[Saved records]
· · · · ·

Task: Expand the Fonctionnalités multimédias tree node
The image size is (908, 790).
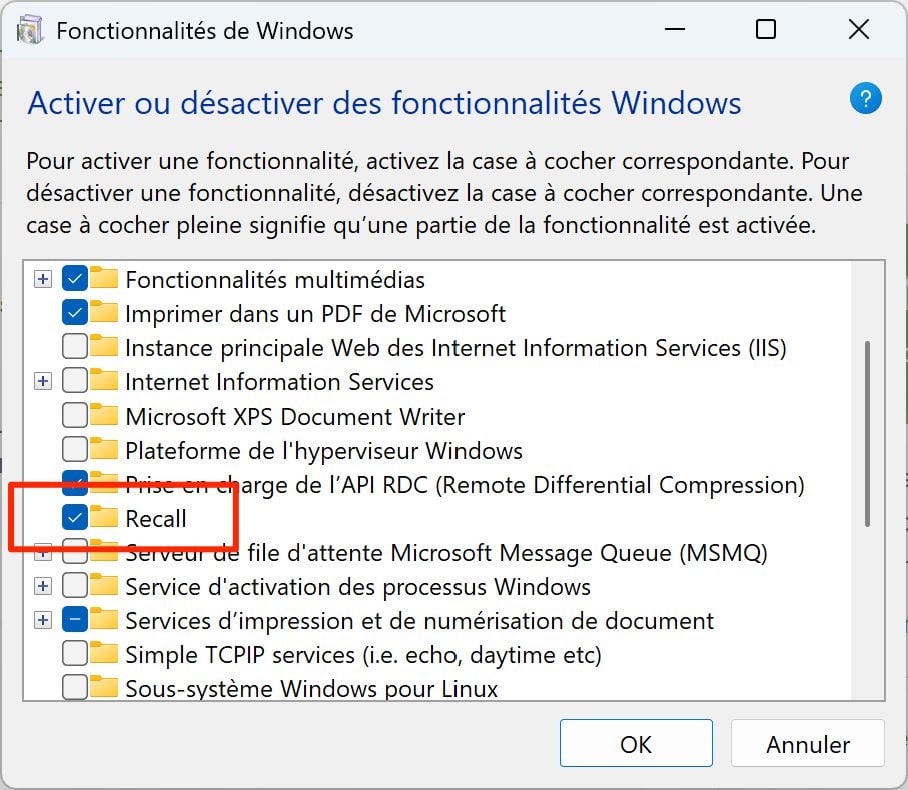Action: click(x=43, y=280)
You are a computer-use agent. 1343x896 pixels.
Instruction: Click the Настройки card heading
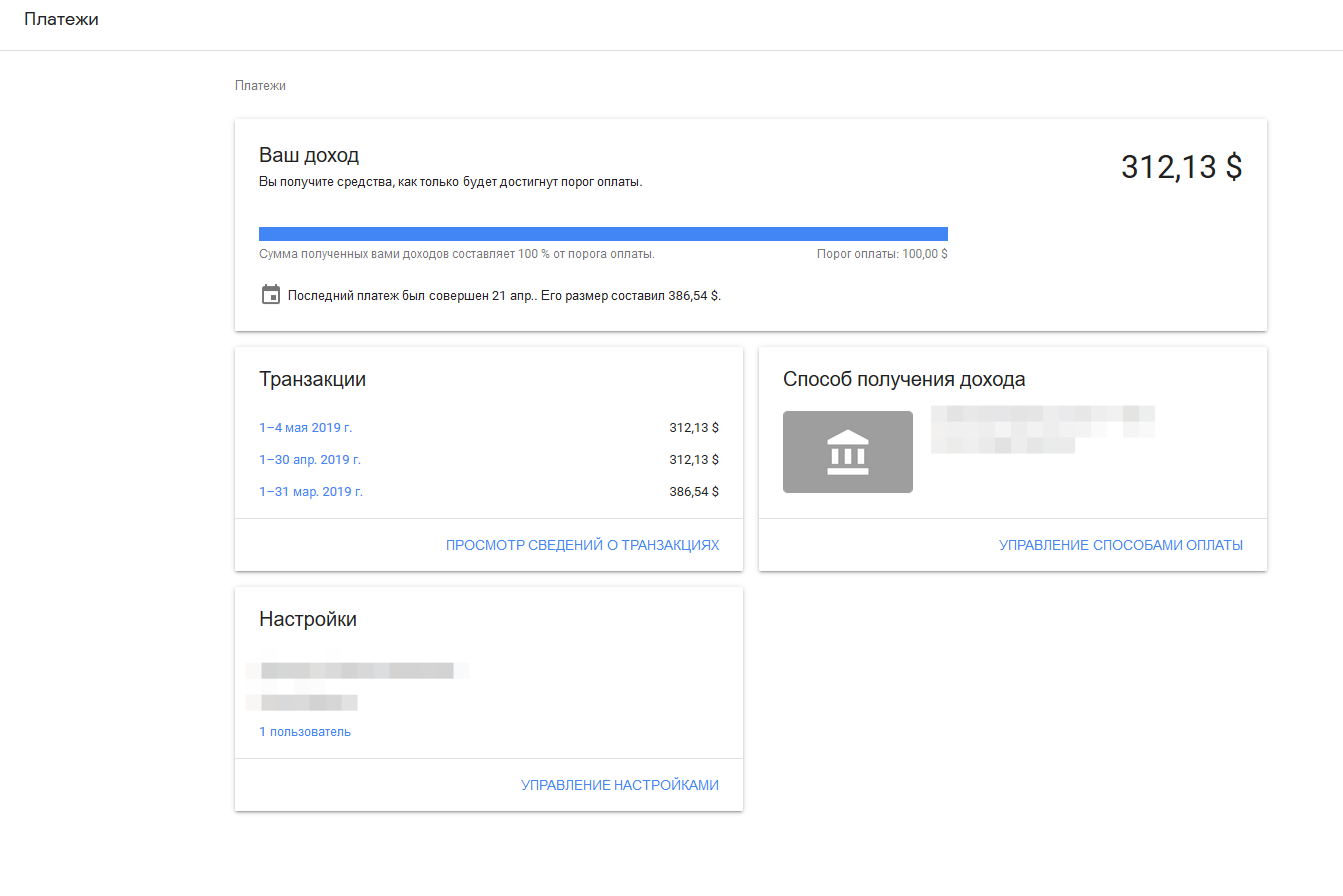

· · · · ·

WHAT YOU ARE ASKED TO DO: Can you rewrite every line of the rows above as a numbered list, skipping blank lines and leaving the pictures out?

SOLUTION TO THIS EXERCISE:
1. Task: Expand the Fonctionnalités multimédias tree node
2. The image size is (908, 790).
3. Action: click(x=43, y=280)
4. You are a computer-use agent. 1343x896 pixels.
5. Instruction: Click the Настройки card heading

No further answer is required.